The source noted that the burden of meeting household quotas falls disproportionately on women, most of them homemakers who take on the neighborhood watch unit tasks that arise while their husbands are at work. The frustration is compounded by the fact that many of these women are also the primary breadwinners, running small trading businesses to support their families. Being pulled away from income-generating activity to fulfill state mobilization demands imposes a direct economic cost.

“There is never a week or a month that goes by without the neighborhood watch unit calling for something to be submitted or someone to show up for mobilization,” the source said. “For people who are barely getting by day to day, it is a heavy burden.”

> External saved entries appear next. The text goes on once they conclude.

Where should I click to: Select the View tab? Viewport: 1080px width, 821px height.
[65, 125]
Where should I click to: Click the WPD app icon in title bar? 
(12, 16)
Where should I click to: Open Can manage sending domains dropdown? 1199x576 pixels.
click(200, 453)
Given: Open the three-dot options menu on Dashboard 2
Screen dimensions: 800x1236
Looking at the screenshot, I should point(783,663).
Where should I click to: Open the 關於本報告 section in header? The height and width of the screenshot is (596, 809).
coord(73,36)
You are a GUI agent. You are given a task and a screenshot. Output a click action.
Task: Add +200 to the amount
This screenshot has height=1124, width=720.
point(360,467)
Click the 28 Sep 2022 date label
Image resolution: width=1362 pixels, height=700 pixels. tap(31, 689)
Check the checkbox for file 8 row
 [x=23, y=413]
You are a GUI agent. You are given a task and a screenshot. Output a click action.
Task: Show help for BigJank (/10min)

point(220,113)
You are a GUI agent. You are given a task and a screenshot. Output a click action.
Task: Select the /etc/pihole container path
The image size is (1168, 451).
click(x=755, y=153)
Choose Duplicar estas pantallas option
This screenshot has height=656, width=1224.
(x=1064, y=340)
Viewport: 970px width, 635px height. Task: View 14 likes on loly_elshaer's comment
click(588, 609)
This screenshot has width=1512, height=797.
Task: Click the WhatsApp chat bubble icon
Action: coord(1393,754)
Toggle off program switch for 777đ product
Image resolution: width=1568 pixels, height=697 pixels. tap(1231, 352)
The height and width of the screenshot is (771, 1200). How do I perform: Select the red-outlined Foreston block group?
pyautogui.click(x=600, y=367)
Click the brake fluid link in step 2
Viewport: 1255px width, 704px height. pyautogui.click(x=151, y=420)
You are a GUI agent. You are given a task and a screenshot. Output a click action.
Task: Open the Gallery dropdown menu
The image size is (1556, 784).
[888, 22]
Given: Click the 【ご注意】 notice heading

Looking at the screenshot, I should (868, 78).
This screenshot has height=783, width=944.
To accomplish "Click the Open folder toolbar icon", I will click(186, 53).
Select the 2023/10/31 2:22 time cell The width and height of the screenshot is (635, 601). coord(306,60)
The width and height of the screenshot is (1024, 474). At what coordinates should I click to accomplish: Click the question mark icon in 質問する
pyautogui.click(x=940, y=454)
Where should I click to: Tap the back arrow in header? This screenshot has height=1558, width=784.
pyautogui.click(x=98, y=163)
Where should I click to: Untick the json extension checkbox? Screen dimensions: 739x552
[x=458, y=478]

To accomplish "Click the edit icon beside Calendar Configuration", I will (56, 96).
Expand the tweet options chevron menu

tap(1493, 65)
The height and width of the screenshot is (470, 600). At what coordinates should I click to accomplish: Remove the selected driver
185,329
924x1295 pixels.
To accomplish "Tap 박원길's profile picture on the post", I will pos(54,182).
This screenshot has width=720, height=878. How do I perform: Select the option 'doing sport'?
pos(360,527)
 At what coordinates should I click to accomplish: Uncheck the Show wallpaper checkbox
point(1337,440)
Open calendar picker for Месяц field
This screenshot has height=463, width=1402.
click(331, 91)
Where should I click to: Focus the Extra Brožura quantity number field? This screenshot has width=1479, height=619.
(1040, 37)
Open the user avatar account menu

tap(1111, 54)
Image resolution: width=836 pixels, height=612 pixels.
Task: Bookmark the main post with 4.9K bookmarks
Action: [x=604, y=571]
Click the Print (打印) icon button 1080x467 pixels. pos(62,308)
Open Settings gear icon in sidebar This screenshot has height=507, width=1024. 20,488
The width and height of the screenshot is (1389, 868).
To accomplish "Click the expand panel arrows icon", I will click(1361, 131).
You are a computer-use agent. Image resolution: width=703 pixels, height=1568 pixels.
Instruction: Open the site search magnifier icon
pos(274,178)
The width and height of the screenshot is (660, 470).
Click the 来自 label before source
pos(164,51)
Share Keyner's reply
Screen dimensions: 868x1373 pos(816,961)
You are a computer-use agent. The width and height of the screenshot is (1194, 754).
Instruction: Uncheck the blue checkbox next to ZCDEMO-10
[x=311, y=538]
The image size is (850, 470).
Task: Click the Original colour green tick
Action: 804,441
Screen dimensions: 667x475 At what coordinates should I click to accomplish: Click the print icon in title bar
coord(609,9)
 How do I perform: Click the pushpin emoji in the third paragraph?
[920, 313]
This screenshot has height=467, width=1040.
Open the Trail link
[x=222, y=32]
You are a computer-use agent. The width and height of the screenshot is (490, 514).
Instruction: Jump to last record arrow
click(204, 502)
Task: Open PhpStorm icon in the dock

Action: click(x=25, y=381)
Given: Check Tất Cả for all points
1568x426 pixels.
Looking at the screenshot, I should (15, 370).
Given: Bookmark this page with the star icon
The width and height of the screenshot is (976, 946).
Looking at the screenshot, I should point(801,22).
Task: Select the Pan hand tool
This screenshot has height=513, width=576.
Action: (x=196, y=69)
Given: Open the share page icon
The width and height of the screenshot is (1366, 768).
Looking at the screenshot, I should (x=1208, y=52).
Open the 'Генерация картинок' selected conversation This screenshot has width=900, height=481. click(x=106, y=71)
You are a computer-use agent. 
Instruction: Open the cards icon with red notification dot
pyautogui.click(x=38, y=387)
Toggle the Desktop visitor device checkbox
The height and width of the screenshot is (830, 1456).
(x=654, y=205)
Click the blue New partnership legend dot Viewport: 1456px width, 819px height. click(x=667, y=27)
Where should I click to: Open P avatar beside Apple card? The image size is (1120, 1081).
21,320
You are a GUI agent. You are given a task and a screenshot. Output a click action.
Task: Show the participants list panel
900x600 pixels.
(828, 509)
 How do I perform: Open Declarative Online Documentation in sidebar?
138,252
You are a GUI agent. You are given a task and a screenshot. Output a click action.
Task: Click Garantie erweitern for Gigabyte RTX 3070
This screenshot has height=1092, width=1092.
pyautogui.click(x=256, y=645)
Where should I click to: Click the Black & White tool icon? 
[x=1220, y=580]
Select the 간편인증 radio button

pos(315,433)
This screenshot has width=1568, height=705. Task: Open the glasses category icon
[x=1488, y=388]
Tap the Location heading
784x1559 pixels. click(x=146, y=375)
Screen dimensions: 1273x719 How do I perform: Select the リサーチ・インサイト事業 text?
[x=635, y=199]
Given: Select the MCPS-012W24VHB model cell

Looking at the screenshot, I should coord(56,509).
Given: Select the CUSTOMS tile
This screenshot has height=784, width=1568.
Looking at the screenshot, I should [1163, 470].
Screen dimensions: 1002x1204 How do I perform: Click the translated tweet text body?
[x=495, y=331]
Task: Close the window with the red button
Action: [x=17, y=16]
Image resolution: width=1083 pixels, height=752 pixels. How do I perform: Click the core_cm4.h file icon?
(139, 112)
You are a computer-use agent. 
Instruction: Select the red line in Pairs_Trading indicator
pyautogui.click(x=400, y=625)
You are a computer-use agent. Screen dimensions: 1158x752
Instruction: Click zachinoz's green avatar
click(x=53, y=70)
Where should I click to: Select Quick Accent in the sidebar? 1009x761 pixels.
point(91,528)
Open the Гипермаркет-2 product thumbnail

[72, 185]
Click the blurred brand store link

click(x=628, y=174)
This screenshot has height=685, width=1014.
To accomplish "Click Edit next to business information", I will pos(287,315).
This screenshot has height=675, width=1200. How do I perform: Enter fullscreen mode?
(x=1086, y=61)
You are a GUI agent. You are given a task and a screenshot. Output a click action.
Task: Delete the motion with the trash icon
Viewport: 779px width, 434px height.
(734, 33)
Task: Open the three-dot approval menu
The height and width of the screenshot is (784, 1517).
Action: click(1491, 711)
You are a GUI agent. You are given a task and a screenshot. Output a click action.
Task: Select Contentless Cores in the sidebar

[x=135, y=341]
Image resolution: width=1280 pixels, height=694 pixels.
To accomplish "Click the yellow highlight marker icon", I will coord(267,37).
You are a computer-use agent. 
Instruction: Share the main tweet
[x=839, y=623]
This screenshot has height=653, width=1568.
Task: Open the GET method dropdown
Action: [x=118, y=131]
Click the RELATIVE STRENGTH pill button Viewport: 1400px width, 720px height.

The source explained that the state’s own propaganda is part of what is stoking the anger. If authorities had said nothing about fertilizer production, people would have accepted the quotas as a familiar annual imposition and moved on. But the constant media claims of rising output make the unchanged quotas impossible to ignore.

“If production really is going up, it would stand to reason that the quotas handed down to individual households should ease at least somewhat,” the source said. “Because the propaganda keeps coming but the quotas do not go down, people suspect the state is just trying to collect money.”

The Rodong Sinmun reported on June 16, 2026, on its front page that overall industrial production in the 100 days since the party congress had grown to 105%, citing fertilizer output figures from the Namhung Youth Chemical Complex and the Hungnam Fertilizer Complex, two of the country’s flagship chemical and fertilizer enterprise units.